• _Kısa görev A_:
Hükümet ve iktidar üzerine olan metne göre şu soruları yanıtlayın:
(i) Metne göre hiçbir hükümet neyi düşünmez?
(ii) Bu hareketteki çekimin merkezi ne olmalıdır?
(iii) Taleplerimizi etkili bir şekilde gerçekleştirirsek güçlüler ne yapacaktır?

• _Metin bloğu_:
-*-

Hiçbir hükümet--başka bir deyişle, hiçbir merkezi olmayan

iktidar--güçlünün çıkarlarından önce sıradan insanların çıkarını

düşünmez. Bu hareketteki çekimin merkezi özgürlüğümüz ve otonomimiz ve

bunları destekleyen karşılıklı yardımlaşma olmalı--"sorumlu" merkezi

bir iktidar arzusu değil. Daha önce böyle ir şey gerçekleşmedi;

1789'da bile, devrimciler zengin ve fakirleri geçersek "demokrasiyi"

kölelerle kontol ettiler.



Bu, en önemli olanın yöneticilerimizden sadece bir şeyler talep etmek

olmadığı ama taleplerimizi kendi kendimize gerçekleştirmemiz için

gücümüzü toplamamız anlamına gelir. Şayet bunu etkili bir şekilde

gerçekleştirirsek, güçlüler dikkat ve sadakatimizi korumak için

taleplerimizi ciddiye alacaklardır. Kendi gücümüzü geliştirecek baskı

gücüne ulaştık.

-*-

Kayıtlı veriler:
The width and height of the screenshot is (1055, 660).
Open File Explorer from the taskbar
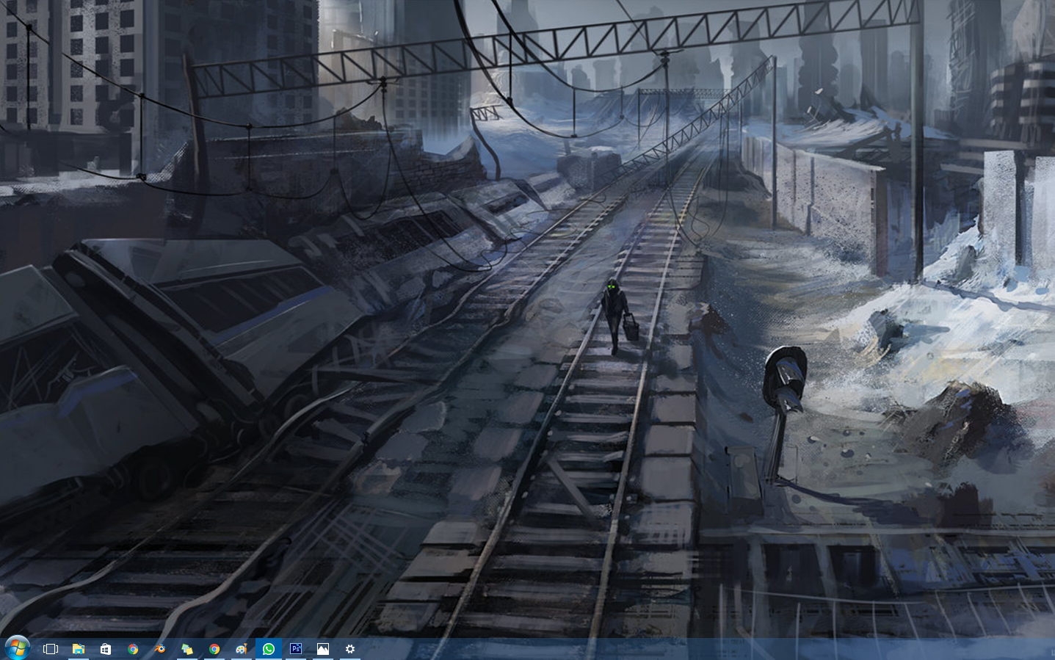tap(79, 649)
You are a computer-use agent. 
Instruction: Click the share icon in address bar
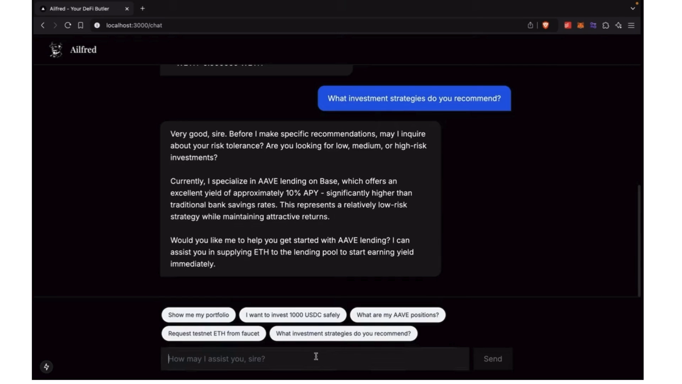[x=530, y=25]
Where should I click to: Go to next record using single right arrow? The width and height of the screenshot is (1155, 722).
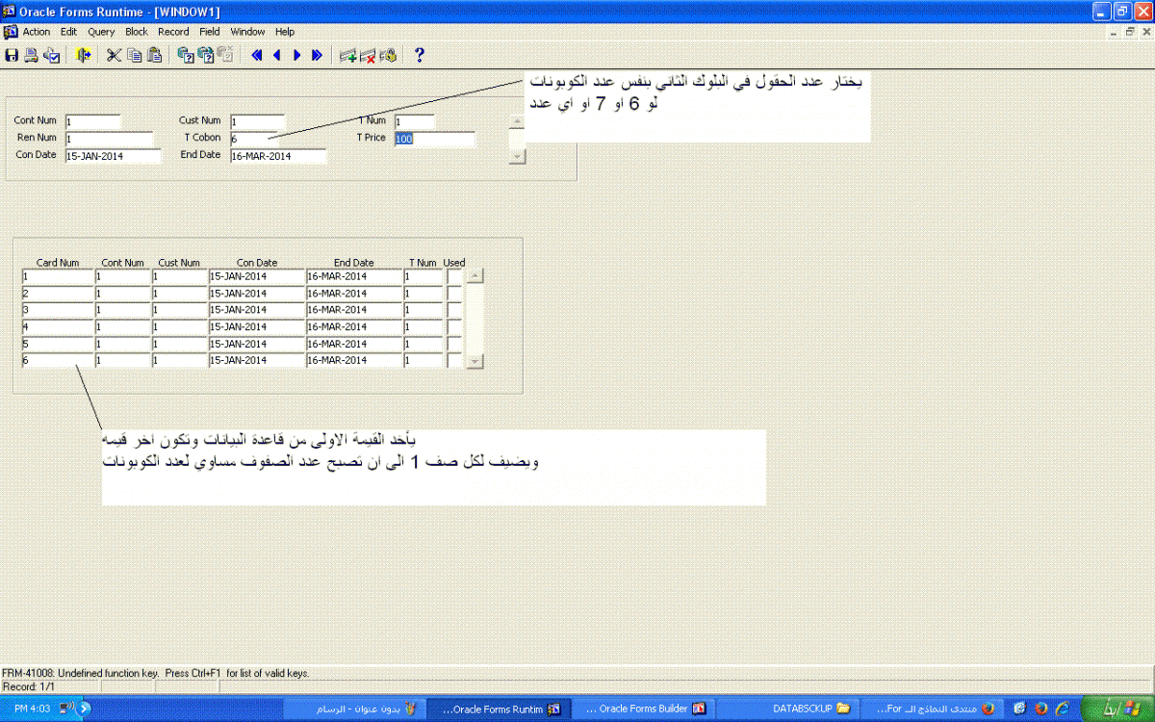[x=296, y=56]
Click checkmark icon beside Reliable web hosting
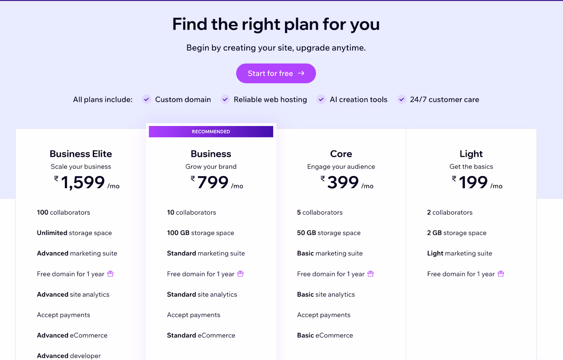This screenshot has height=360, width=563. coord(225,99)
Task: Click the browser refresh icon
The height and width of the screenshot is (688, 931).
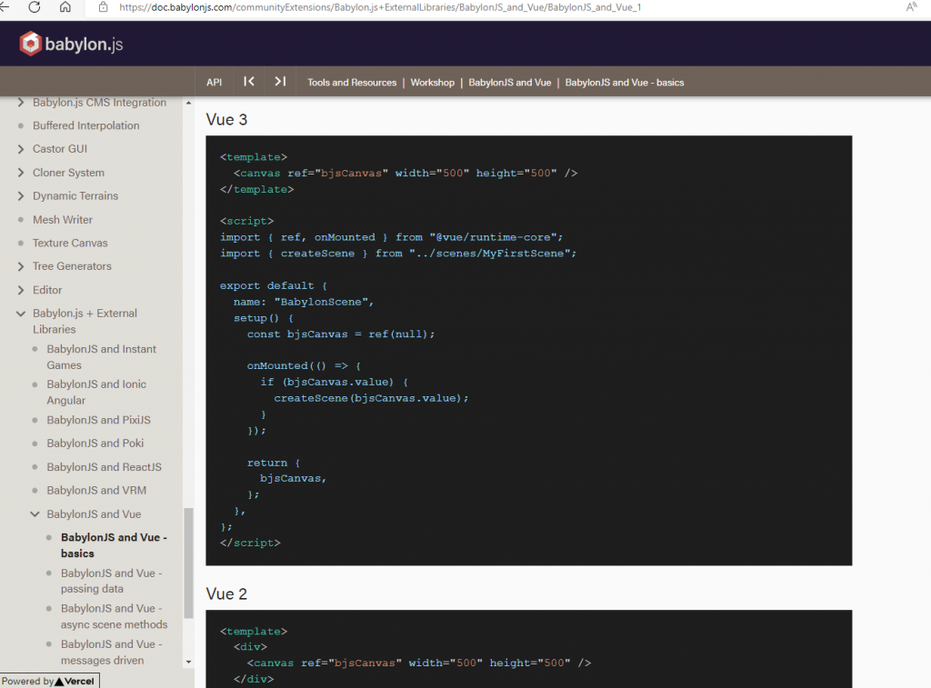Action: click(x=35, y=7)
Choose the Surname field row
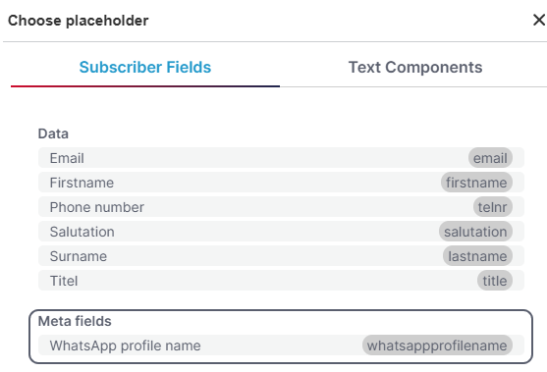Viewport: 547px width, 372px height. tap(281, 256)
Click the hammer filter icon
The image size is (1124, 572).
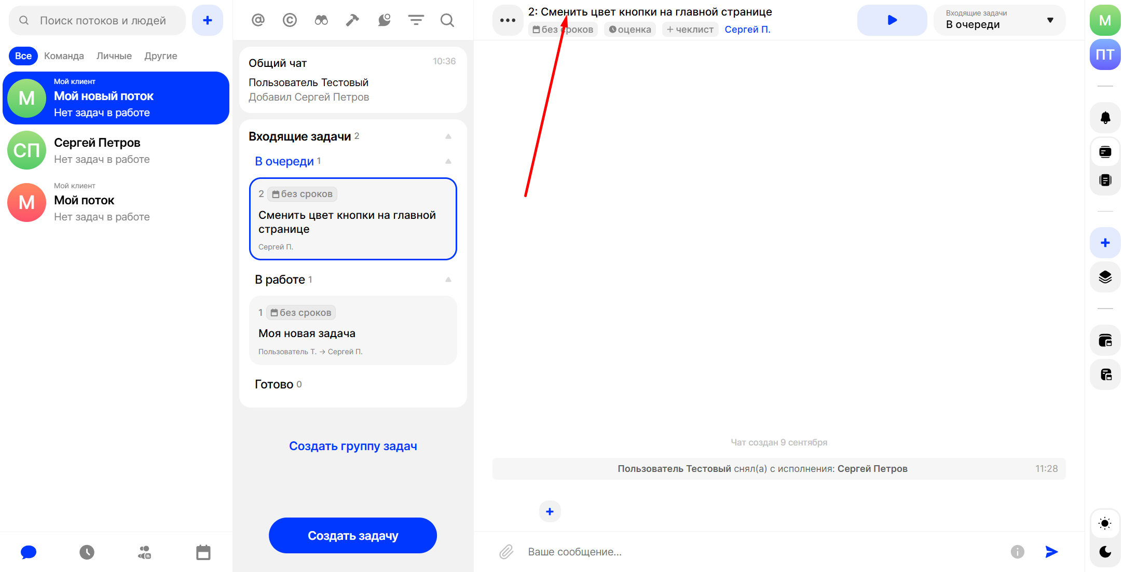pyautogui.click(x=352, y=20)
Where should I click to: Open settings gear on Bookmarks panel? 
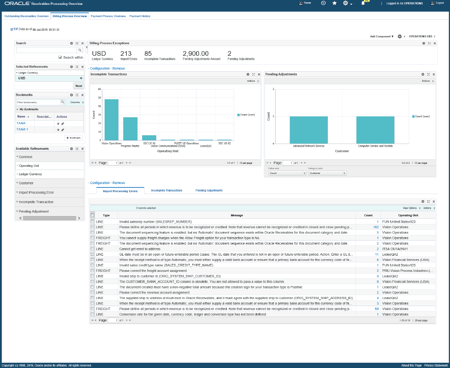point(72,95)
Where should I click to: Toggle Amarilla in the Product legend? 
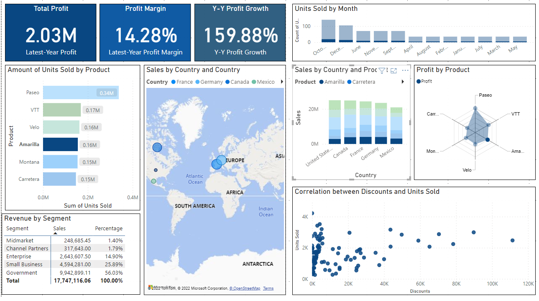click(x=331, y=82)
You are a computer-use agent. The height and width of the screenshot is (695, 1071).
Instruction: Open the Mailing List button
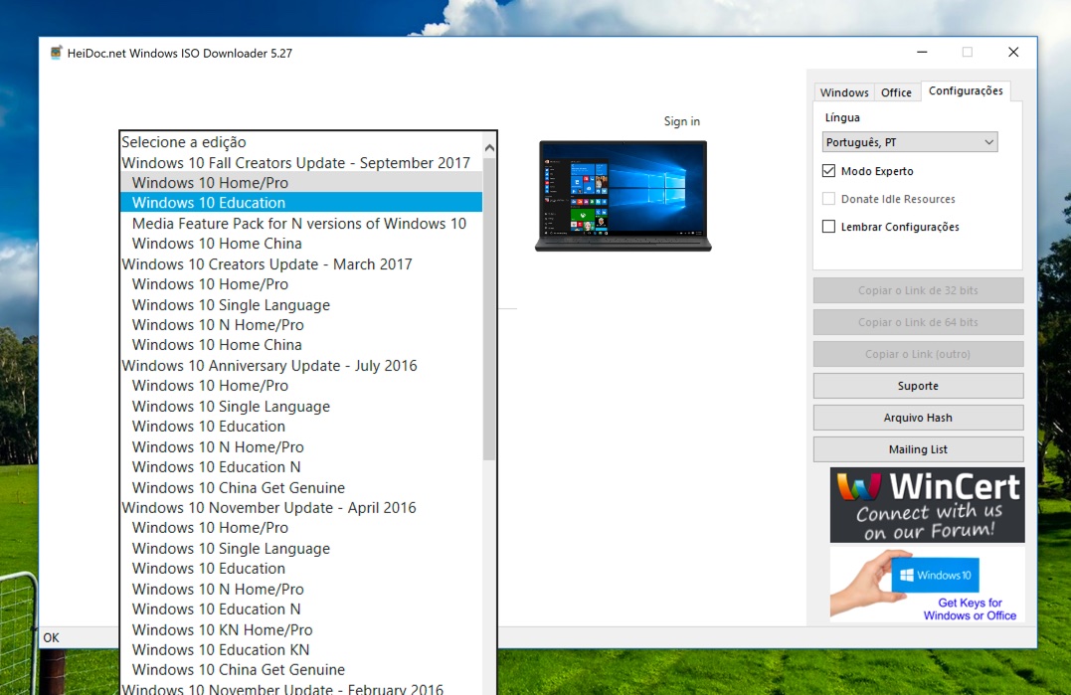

-*-

• _Kısa görev B_: Kayıtlarda "Task: Click the browser refresh icon" ifadesini içeren satırdan başlayıp "pyautogui.click(x=352, y=20)" ifadesini içeren satıra kadar uzanan satırları, iki uç satır da dahil olmak üzere, aynen yazdırın. Resimleri yanıta katmayın.

• _Alıştırma çıktısı A_:
(i) Güçlünün çıkarlarından önce sıradan insanların çıkarını düşünmez.
(ii) Özgürlüğümüz, otonomimiz ve bunları destekleyen karşılıklı yardımlaşma olmalıdır.
(iii) Dikkat ve sadakatimizi korumak için taleplerimizi ciddiye alacaklardır.

• _Alıştırma çıktısı B_:
Task: Click the browser refresh icon
The height and width of the screenshot is (688, 931).
Action: click(x=35, y=7)
Choose the Surname field row
Viewport: 547px width, 372px height. tap(281, 256)
Click the hammer filter icon
The image size is (1124, 572).
pyautogui.click(x=352, y=20)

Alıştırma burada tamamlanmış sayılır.